PROBLEM STATEMENT: The answer must consist solely of the lines below starting at the one containing "Instruction: Open the filter options dropdown" and ending at the one containing "You are a computer-use agent. The image", repeated exactly, with both ends included and all pictures omitted.

Saved data entries:

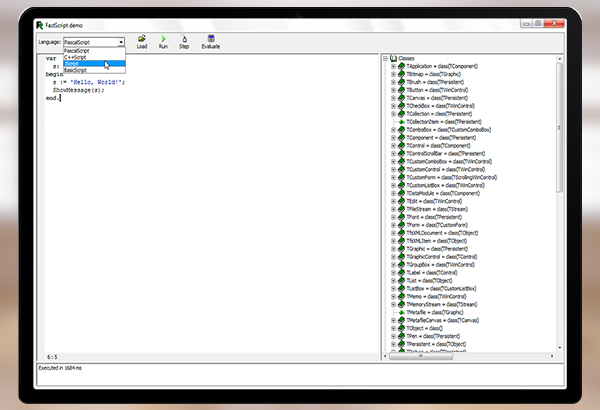Expand the TCanvas class node
Screen dimensions: 600x410
[394, 98]
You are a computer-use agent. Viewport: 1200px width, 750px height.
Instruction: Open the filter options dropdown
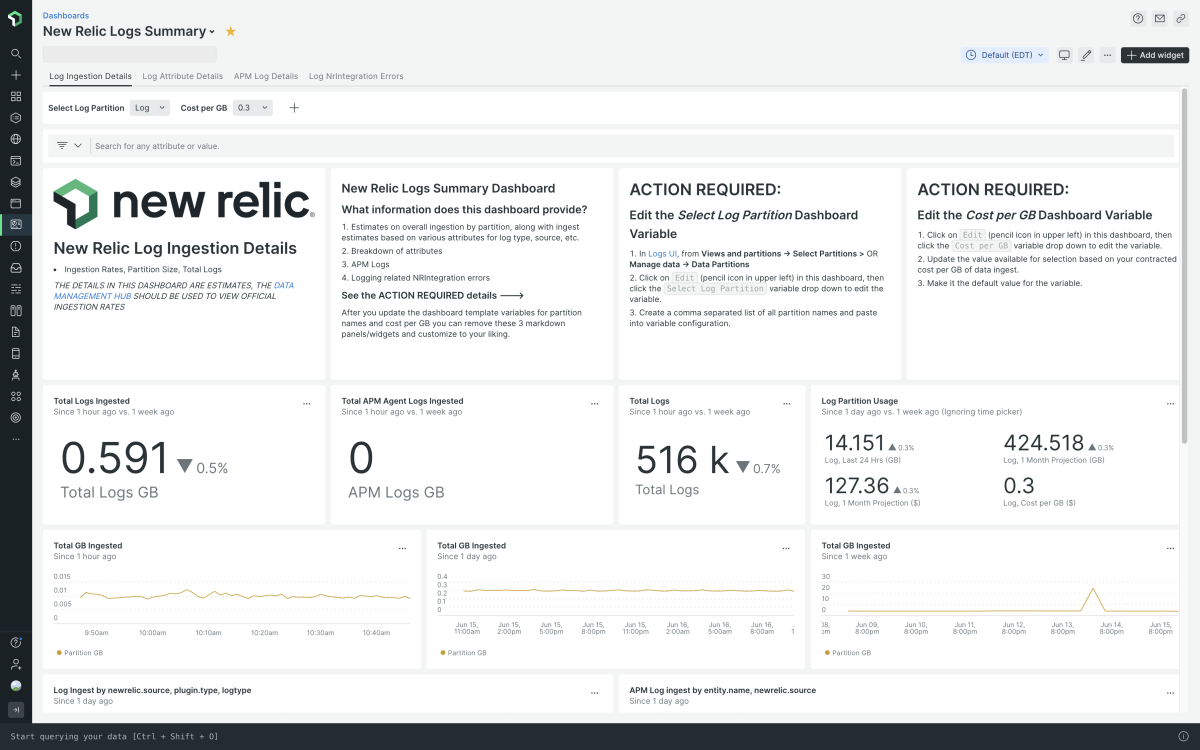pyautogui.click(x=69, y=146)
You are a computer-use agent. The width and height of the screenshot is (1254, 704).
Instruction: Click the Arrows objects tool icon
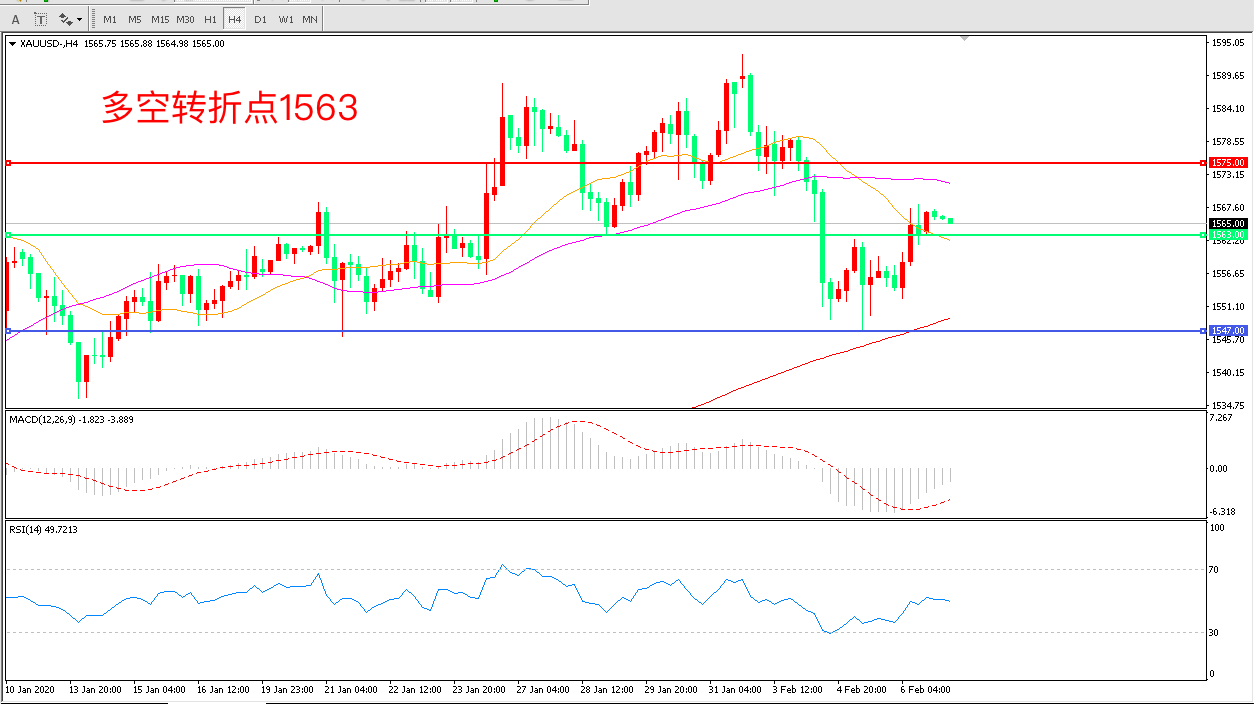coord(65,19)
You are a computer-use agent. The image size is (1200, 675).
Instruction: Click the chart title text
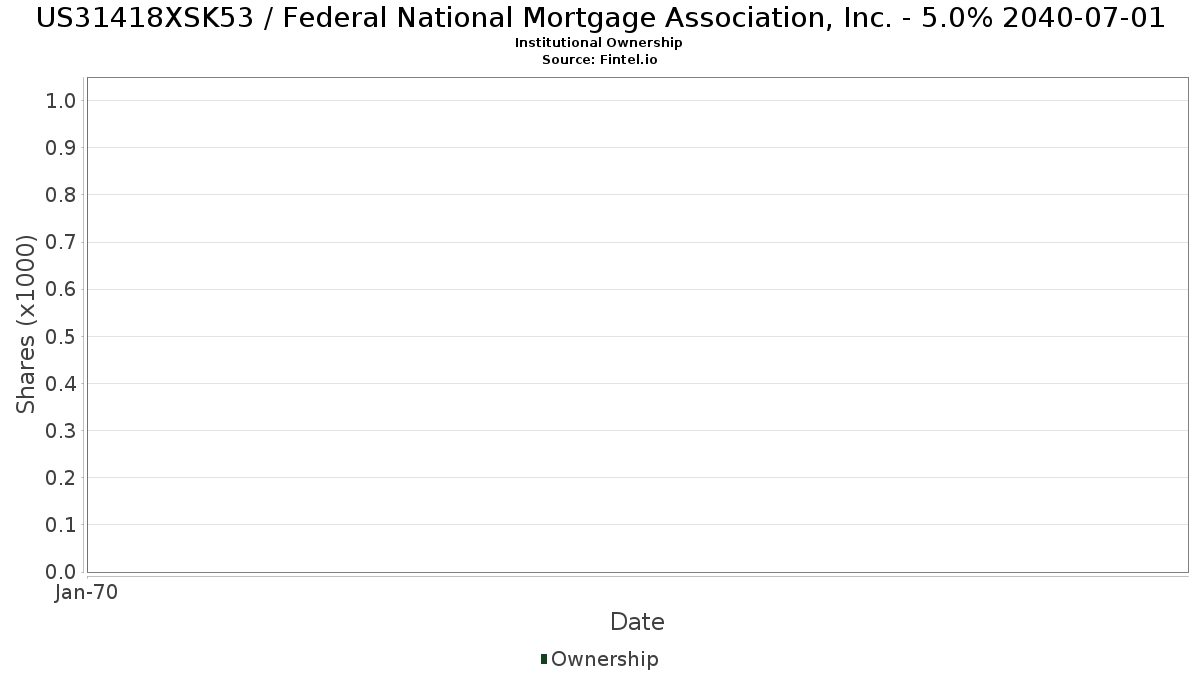600,18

FINISHED EXERCISE:
Instruction: Open the filter options dropdown
pyautogui.click(x=69, y=146)
You are a computer-use agent. The width and height of the screenshot is (1254, 704).
Instruction: Click the Arrows objects tool icon
coord(65,19)
You are a computer-use agent. The image size is (1200, 675).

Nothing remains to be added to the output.